--- Provided information Enclosed Below ---

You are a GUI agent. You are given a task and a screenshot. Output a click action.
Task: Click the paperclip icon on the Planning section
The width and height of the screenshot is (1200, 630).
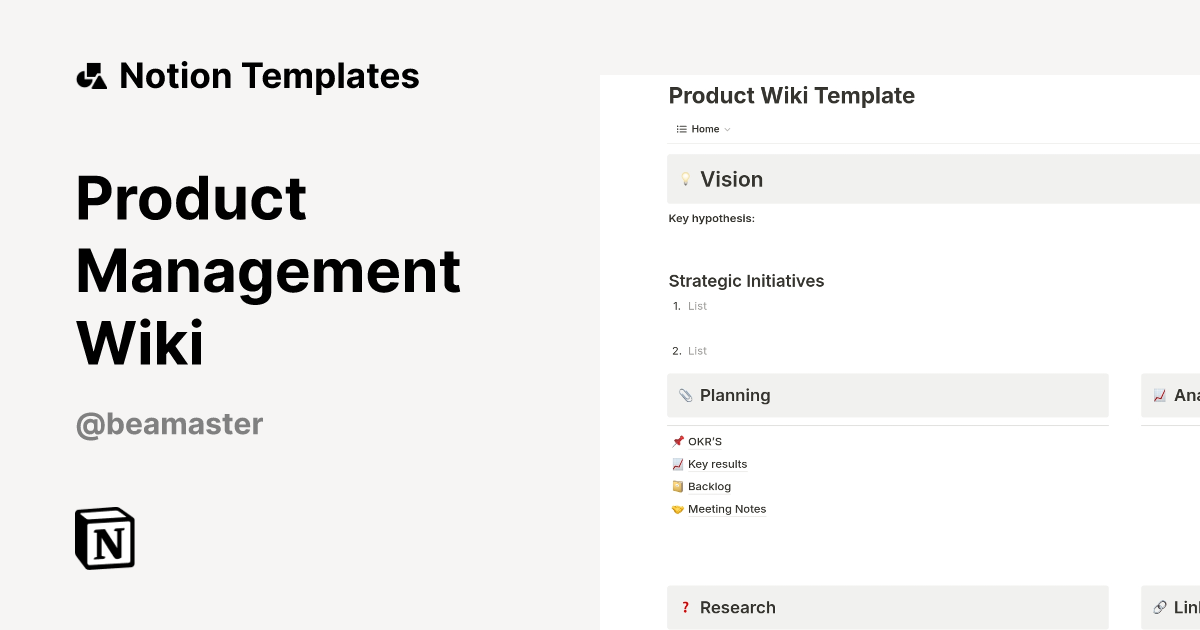coord(685,395)
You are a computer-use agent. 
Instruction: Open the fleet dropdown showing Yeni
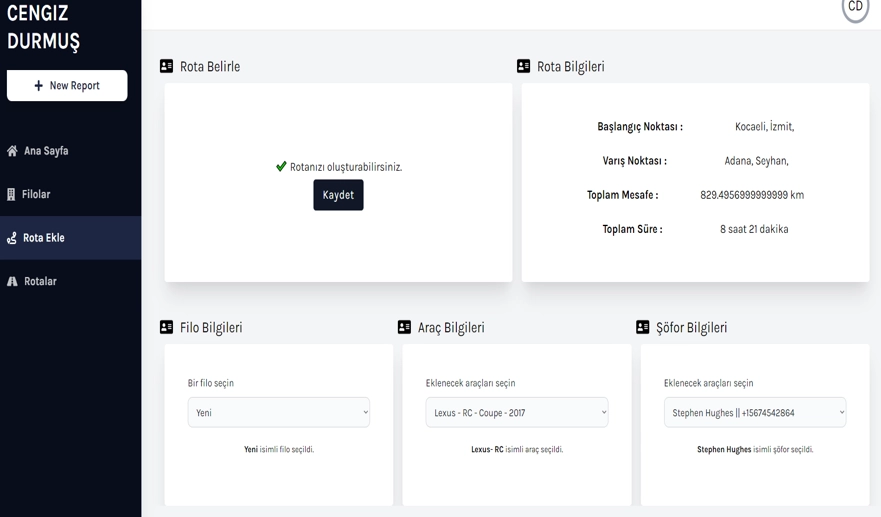pos(279,412)
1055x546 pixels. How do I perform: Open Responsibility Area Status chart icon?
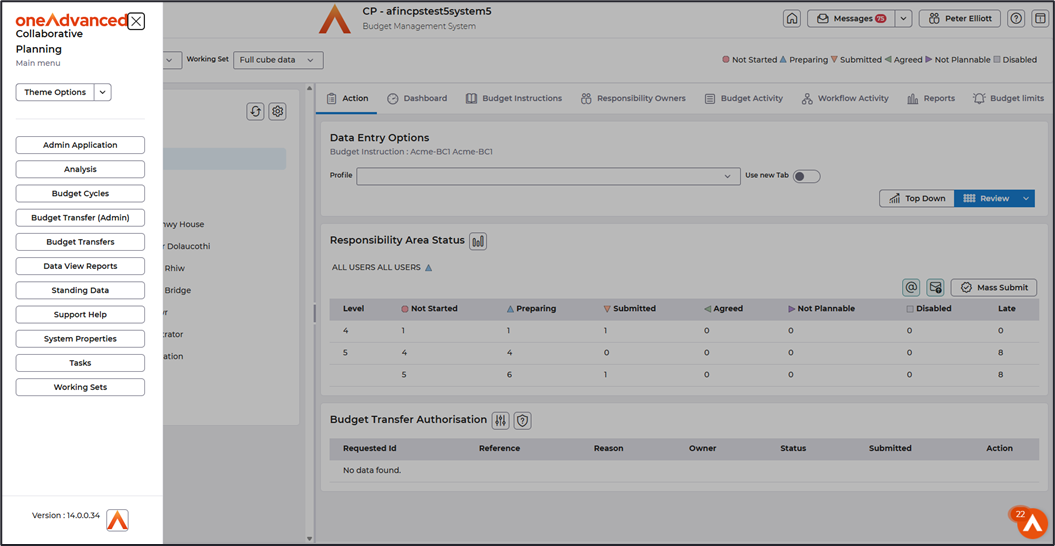478,241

--- End of Enclosed Provided information ---

#### What you will do
What is wanted is the listing, written out exactly, with each picture removed.

#### Reply
You are a GUI agent. You are given a task and a screenshot. Output a click action.
Task: Click the paperclip icon on the Planning section
The width and height of the screenshot is (1200, 630).
coord(685,395)
You are a computer-use agent. 
Instruction: Open the fleet dropdown showing Yeni
pos(279,412)
1055x546 pixels. How do I perform: Open Responsibility Area Status chart icon?
478,241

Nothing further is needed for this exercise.